§ Document passage
——

I’ve written several drafts in the past month, none of which will see the light of day. They were not productive, very negative and had no purpose other than to air my grievances, sort out my thoughts and just stomp my feet and cry. They were not meant to be productive, they were meant to be therapy.
I am happy to say this one will become public, as public as my little voice in the void can be. Why does that make me happy? Because I think I’ve turned a corner. I’m feeling better and I feel like I’m being restored.
A large part of this change comes from the one on ones. I’m not nervous when I’m in front of students being asked questions. I got over that years ago. However I’ve been getting some hard core questions that are challenging me as an instructor and as a martial artist. I’m learning that my knowledge is deeper than I thought and I am developing the vocabulary that has always eluded me in the past. Those things make me feel good about myself and motivate me to do better than the day before.
The slump I was in, and if I’m honest am still in, has nothing to do with Kung Fu or my training. However, once again, Kung Fu has been a large part of the answer. When I doubt myself or my self worth, Kung Fu reminds me that I am and should be confident. Why? Because I’ve earned it. Time and time again Sifu Brinker’s words prove correct; Kung Fu is an investment that gives back a thousand fold what you put in.
In this moment, instead of feeling helpless I’m feeling gratitude.

——

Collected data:
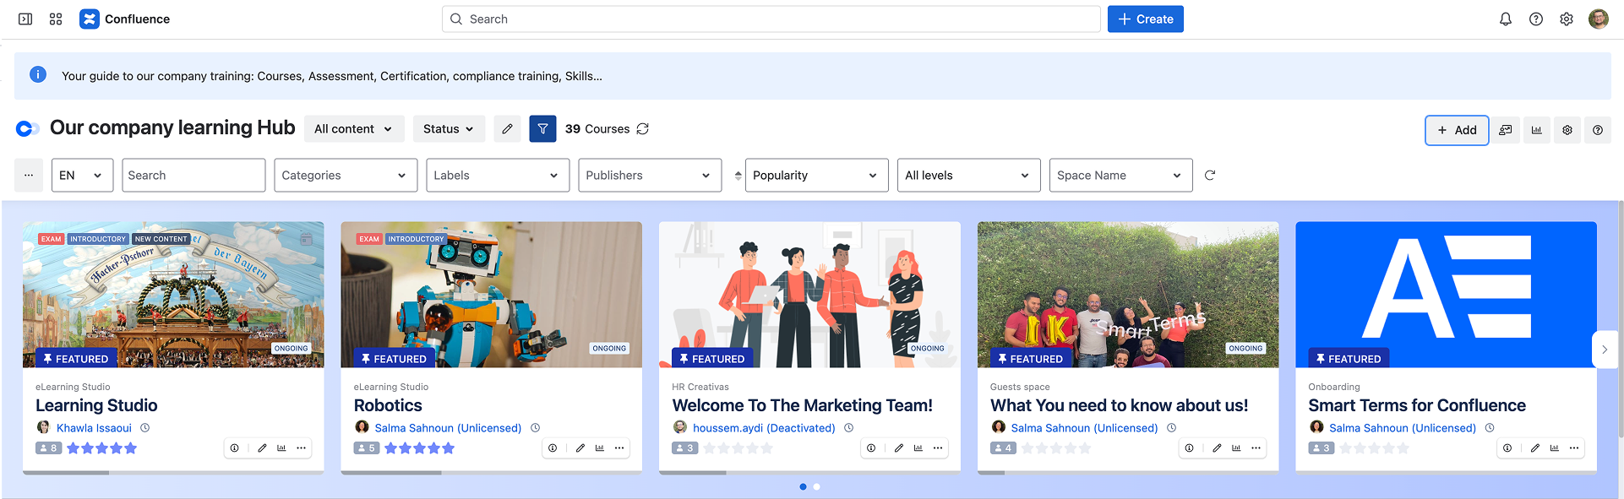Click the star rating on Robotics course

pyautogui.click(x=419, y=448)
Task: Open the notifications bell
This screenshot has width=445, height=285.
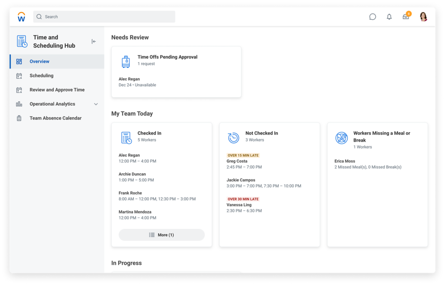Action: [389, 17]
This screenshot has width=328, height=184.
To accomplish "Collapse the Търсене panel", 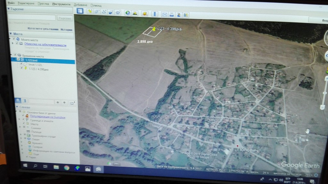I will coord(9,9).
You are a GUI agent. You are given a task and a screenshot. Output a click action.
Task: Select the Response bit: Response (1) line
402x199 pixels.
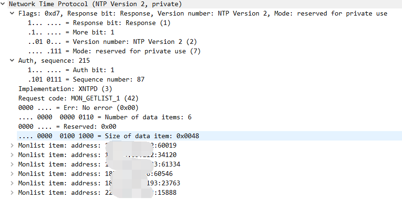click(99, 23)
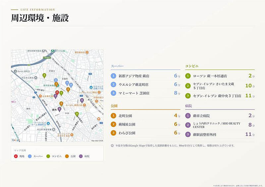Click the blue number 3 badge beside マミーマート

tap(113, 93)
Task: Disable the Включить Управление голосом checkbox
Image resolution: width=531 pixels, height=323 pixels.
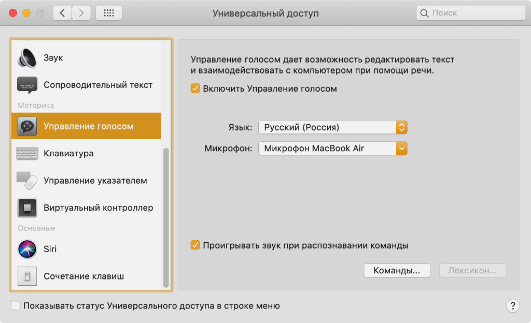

——

§ Assignment
Quote the Kung Fu post between "A large part of this" and "the day before.", inclusive. The lines above have no connection to the Kung Fu post.

§ Answer for the task
A large part of this change comes from the one on ones. I’m not nervous when I’m in front of students being asked questions. I got over that years ago. However I’ve been getting some hard core questions that are challenging me as an instructor and as a martial artist. I’m learning that my knowledge is deeper than I thought and I am developing the vocabulary that has always eluded me in the past. Those things make me feel good about myself and motivate me to do better than the day before.